── Material supplied ──

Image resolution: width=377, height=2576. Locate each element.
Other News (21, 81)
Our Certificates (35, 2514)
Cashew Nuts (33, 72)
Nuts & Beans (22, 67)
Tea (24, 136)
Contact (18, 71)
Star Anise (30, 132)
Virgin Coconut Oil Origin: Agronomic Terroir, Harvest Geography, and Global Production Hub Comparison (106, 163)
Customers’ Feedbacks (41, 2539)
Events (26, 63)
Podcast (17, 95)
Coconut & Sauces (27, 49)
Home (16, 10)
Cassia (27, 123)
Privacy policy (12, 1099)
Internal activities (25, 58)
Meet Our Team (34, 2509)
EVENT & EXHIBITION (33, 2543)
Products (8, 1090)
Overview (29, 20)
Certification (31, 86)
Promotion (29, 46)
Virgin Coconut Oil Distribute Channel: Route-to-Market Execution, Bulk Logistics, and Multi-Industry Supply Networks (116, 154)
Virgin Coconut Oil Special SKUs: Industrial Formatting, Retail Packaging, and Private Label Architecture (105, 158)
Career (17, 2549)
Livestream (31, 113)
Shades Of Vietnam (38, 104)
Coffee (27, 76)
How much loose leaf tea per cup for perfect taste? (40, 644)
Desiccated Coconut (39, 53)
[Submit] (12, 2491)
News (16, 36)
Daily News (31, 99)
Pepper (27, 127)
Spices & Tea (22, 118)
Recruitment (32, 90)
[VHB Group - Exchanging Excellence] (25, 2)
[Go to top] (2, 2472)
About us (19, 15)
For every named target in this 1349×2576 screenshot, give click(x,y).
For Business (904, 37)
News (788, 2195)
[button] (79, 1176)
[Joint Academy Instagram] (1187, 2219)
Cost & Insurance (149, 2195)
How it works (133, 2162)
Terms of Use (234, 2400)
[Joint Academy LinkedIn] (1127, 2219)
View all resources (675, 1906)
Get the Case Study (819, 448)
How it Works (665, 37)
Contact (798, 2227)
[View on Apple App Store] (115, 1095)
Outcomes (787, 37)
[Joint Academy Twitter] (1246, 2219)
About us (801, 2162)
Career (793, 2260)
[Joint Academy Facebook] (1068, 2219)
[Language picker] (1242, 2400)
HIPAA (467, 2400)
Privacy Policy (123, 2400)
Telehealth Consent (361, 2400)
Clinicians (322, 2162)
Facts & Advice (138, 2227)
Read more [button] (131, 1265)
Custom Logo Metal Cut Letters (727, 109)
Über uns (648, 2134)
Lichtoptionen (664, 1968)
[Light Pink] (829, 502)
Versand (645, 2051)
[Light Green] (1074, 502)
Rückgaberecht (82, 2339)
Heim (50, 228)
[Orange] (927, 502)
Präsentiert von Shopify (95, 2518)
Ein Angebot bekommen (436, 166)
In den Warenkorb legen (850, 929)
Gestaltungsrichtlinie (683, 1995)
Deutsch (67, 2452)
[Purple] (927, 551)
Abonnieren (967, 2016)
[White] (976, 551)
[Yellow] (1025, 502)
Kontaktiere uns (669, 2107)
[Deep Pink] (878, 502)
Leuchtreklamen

───

Task goal | Nothing but the exact lines of the data above, from the line containing "Privacy Policy (123, 2400)" through the last, should appear in the answer.

Exercise result |
Privacy Policy (123, 2400)
Telehealth Consent (361, 2400)
Clinicians (322, 2162)
Facts & Advice (138, 2227)
Read more [button] (131, 1265)
Custom Logo Metal Cut Letters (727, 109)
Über uns (648, 2134)
Lichtoptionen (664, 1968)
[Light Pink] (829, 502)
Versand (645, 2051)
[Light Green] (1074, 502)
Rückgaberecht (82, 2339)
Heim (50, 228)
[Orange] (927, 502)
Präsentiert von Shopify (95, 2518)
Ein Angebot bekommen (436, 166)
In den Warenkorb legen (850, 929)
Gestaltungsrichtlinie (683, 1995)
Deutsch (67, 2452)
[Purple] (927, 551)
Abonnieren (967, 2016)
[White] (976, 551)
[Yellow] (1025, 502)
Kontaktiere uns (669, 2107)
[Deep Pink] (878, 502)
Leuchtreklamen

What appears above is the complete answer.